§ What is expected
Return the records exactly, from the first line through the "Uyanan Ejderha: Çin (42, 1064)" line.

§ Data for review

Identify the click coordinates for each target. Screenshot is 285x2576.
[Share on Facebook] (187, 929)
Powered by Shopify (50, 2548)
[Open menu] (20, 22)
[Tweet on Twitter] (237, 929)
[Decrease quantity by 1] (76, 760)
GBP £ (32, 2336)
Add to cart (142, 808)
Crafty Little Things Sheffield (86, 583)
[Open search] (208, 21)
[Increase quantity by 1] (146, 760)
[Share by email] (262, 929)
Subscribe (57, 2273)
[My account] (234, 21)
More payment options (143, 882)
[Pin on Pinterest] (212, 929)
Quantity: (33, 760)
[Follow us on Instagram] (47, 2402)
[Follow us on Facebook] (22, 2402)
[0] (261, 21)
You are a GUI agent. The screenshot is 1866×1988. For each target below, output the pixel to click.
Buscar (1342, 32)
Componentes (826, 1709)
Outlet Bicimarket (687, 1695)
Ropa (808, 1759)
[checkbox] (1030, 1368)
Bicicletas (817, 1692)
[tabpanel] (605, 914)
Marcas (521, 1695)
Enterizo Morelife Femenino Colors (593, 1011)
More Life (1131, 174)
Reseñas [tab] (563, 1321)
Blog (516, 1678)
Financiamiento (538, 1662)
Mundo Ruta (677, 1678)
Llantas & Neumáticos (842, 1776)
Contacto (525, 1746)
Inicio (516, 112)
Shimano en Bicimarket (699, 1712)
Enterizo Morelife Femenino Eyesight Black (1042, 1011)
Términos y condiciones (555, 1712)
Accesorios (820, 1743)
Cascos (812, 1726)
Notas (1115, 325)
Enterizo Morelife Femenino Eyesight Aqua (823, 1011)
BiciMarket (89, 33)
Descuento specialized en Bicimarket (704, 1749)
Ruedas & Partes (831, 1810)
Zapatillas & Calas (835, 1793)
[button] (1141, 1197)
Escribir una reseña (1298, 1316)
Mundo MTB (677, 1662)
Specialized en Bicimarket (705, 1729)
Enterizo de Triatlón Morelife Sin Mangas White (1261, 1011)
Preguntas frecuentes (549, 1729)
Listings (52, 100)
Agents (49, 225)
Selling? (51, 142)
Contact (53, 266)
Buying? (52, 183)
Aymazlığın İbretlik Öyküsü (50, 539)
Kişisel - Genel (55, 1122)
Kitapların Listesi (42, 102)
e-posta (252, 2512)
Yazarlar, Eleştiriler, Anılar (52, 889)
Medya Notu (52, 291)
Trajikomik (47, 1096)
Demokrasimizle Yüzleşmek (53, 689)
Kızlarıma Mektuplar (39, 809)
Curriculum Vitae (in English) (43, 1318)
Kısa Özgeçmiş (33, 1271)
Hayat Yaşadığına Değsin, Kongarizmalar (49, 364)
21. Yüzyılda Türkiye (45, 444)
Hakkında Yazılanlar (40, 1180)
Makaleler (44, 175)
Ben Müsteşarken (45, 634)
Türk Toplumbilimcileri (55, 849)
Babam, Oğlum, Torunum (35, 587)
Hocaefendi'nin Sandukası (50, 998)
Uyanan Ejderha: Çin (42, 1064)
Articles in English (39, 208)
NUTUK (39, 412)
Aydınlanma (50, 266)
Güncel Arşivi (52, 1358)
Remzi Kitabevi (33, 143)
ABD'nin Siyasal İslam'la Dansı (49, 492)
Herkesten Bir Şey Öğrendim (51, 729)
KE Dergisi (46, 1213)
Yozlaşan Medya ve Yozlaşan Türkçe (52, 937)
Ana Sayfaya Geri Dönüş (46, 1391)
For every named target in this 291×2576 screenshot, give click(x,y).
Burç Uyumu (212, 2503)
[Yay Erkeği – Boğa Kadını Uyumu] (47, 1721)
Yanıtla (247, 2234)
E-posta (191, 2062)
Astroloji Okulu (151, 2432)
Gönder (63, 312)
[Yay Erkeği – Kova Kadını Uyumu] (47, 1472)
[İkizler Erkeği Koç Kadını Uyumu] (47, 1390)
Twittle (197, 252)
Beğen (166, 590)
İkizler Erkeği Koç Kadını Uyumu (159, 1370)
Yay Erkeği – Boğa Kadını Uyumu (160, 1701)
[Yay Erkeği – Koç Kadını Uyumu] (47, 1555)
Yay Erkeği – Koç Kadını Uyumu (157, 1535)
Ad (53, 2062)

§ Answer section
Identify the click coordinates for each target. Screenshot is 285x2576.
[Share on Facebook] (187, 929)
Powered by Shopify (50, 2548)
[Open menu] (20, 22)
[Tweet on Twitter] (237, 929)
[Decrease quantity by 1] (76, 760)
GBP £ (32, 2336)
Add to cart (142, 808)
Crafty Little Things Sheffield (86, 583)
[Open search] (208, 21)
[Increase quantity by 1] (146, 760)
[Share by email] (262, 929)
Subscribe (57, 2273)
[My account] (234, 21)
More payment options (143, 882)
[Pin on Pinterest] (212, 929)
Quantity: (33, 760)
[Follow us on Instagram] (47, 2402)
[Follow us on Facebook] (22, 2402)
[0] (261, 21)
You are a GUI agent. The screenshot is 1866×1988. For each target below, output the pixel to click.
Buscar (1342, 32)
Componentes (826, 1709)
Outlet Bicimarket (687, 1695)
Ropa (808, 1759)
[checkbox] (1030, 1368)
Bicicletas (817, 1692)
[tabpanel] (605, 914)
Marcas (521, 1695)
Enterizo Morelife Femenino Colors (593, 1011)
More Life (1131, 174)
Reseñas [tab] (563, 1321)
Blog (516, 1678)
Financiamiento (538, 1662)
Mundo Ruta (677, 1678)
Llantas & Neumáticos (842, 1776)
Contacto (525, 1746)
Inicio (516, 112)
Shimano en Bicimarket (699, 1712)
Enterizo Morelife Femenino Eyesight Black (1042, 1011)
Términos y condiciones (555, 1712)
Accesorios (820, 1743)
Cascos (812, 1726)
Notas (1115, 325)
Enterizo Morelife Femenino Eyesight Aqua (823, 1011)
BiciMarket (89, 33)
Descuento specialized en Bicimarket (704, 1749)
Ruedas & Partes (831, 1810)
Zapatillas & Calas (835, 1793)
[button] (1141, 1197)
Escribir una reseña (1298, 1316)
Mundo MTB (677, 1662)
Specialized en Bicimarket (705, 1729)
Enterizo de Triatlón Morelife Sin Mangas White (1261, 1011)
Preguntas frecuentes (549, 1729)
Listings (52, 100)
Agents (49, 225)
Selling? (51, 142)
Contact (53, 266)
Buying? (52, 183)
Aymazlığın İbretlik Öyküsü (50, 539)
Kişisel - Genel (55, 1122)
Kitapların Listesi (42, 102)
e-posta (252, 2512)
Yazarlar, Eleştiriler, Anılar (52, 889)
Medya Notu (52, 291)
Trajikomik (47, 1096)
Demokrasimizle Yüzleşmek (53, 689)
Kızlarıma Mektuplar (39, 809)
Curriculum Vitae (in English) (43, 1318)
Kısa Özgeçmiş (33, 1271)
Hayat Yaşadığına Değsin, Kongarizmalar (49, 364)
21. Yüzyılda Türkiye (45, 444)
Hakkında Yazılanlar (40, 1180)
Makaleler (44, 175)
Ben Müsteşarken (45, 634)
Türk Toplumbilimcileri (55, 849)
Babam, Oğlum, Torunum (35, 587)
Hocaefendi'nin Sandukası (50, 998)
Uyanan Ejderha: Çin (42, 1064)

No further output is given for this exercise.